THE NEW HAMPSHIRE
INTEGRATED LEARNING PROJECT
Description of the Project
The New Hampshire Integrated Learning Project, as described and outlined below, provides an opportunity for New Hampshire state resources and systems that are already in place to work collaboratively under one vision. It is a state project designed to bring leaders and stakeholders together to develop guidelines and resources around quality arts integration within the framework of a professional development plan that will train staff and administrators in arts integration for planning curriculum, delivering content, assessing student work, effecting positive change in school culture and climate, and assuring access to the general curriculum and a free and appropriate education for all students.
With a focus on the power of the arts to ensure student success for school improvement, this project will bring together local education agencies, state agencies, model programs in arts integration, professional preparation and continuing education as well as educators, community, and family support organizations for students with special needs with systems of accountability and assessment. It will draw on outstanding resources from within our state, including: students, individual educators, the state university system, private institutes, parents/community, community resources, professional associations and the NH DOE to build a plan that will train teachers and measure the effectiveness of the arts as a means for:
- Meeting individual learning styles of all students;
- Catalyzing positive change in school culture and climate;
- Building partnerships with parents/community;
- Assessing student academic progress through performance-based assessment and using student work to inform standards-based curriculum and instruction;
- Changing teacher attitude around student capacities.
The New Hampshire Integrated Learning Project is based on current research and trends that shows the Arts provide a powerful avenue for engaging learners, building community, delivering content, and demonstrating effective outcomes for children and youth (sources: Critical Links, Kentucky Legislation SB 154, Integrated Instructional Model research findings 2003). Because the Arts are about problem-solving, analyzing, communicating, expressing, and collaborating (in short creating, performing and responding), they validate student individuality, build collegiality, provide affiliation for groups in our schools, are accepting of ideas outside the norm and provide for multi-modality instruction and assessment. Therefore, the Christa McAuliffe Educator Explorer Professional Development Program will provide the necessary funding for The New Hampshire Integrated Learning Project to create a professional development plan that will meet these goals and a system to measure its effectiveness.
The New Hampshire Integrated Learning Project is being developed with an eye toward implementation in other states. Our process and resulting professional development model will provide other states with a model by which they can design their own school improvement plans. Design team member, VSA arts of New Hampshire, already has a grant in place from the VSA arts National Office for the design and implementation of a professional development model for national dissemination. Furthermore, the strategic concept of maximizing local resources, coordinating initiatives and creating change in our educational system through collaboration is a transferable model.

+ + + + +

THE TASKS
[A] The project description lists the ways the arts will be measured as a means for improvement. List each of these purposes.
[B] Transcribe the dataset excerpt rows, starting with the first row and ending with the line that contains "pyautogui.click(x=36, y=504)".

Dataset excerpt
+ + + + +

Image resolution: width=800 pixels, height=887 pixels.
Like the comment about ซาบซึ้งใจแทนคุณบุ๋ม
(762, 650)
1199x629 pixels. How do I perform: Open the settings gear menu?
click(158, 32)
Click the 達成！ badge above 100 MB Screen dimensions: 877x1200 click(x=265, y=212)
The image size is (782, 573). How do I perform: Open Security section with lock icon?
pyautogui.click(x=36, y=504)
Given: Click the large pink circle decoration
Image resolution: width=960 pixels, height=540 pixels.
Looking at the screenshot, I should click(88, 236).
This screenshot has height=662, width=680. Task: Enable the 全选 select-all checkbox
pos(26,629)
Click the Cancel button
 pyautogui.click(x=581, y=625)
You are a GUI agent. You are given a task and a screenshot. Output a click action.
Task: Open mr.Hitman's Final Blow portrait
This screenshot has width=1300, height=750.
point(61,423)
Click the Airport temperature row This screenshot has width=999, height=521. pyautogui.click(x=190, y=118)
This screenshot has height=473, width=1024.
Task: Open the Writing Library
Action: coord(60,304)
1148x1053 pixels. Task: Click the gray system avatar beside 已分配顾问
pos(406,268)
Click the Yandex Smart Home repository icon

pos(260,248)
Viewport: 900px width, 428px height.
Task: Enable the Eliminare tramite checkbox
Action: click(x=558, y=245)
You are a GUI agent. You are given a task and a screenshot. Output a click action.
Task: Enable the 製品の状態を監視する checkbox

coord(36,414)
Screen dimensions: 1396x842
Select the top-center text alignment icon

+ + + + +

SOLUTIONS PER TASK
[A]
- Meeting individual learning styles of all students
- Catalyzing positive change in school culture and climate
- Building partnerships with parents/community
- Assessing student academic progress through performance-based assessment and using student work to inform standards-based curriculum and instruction
- Changing teacher attitude around student capacities

[B]
Image resolution: width=800 pixels, height=887 pixels.
Like the comment about ซาบซึ้งใจแทนคุณบุ๋ม
(762, 650)
1199x629 pixels. How do I perform: Open the settings gear menu?
click(158, 32)
Click the 達成！ badge above 100 MB Screen dimensions: 877x1200 click(x=265, y=212)
The image size is (782, 573). How do I perform: Open Security section with lock icon?
pyautogui.click(x=36, y=504)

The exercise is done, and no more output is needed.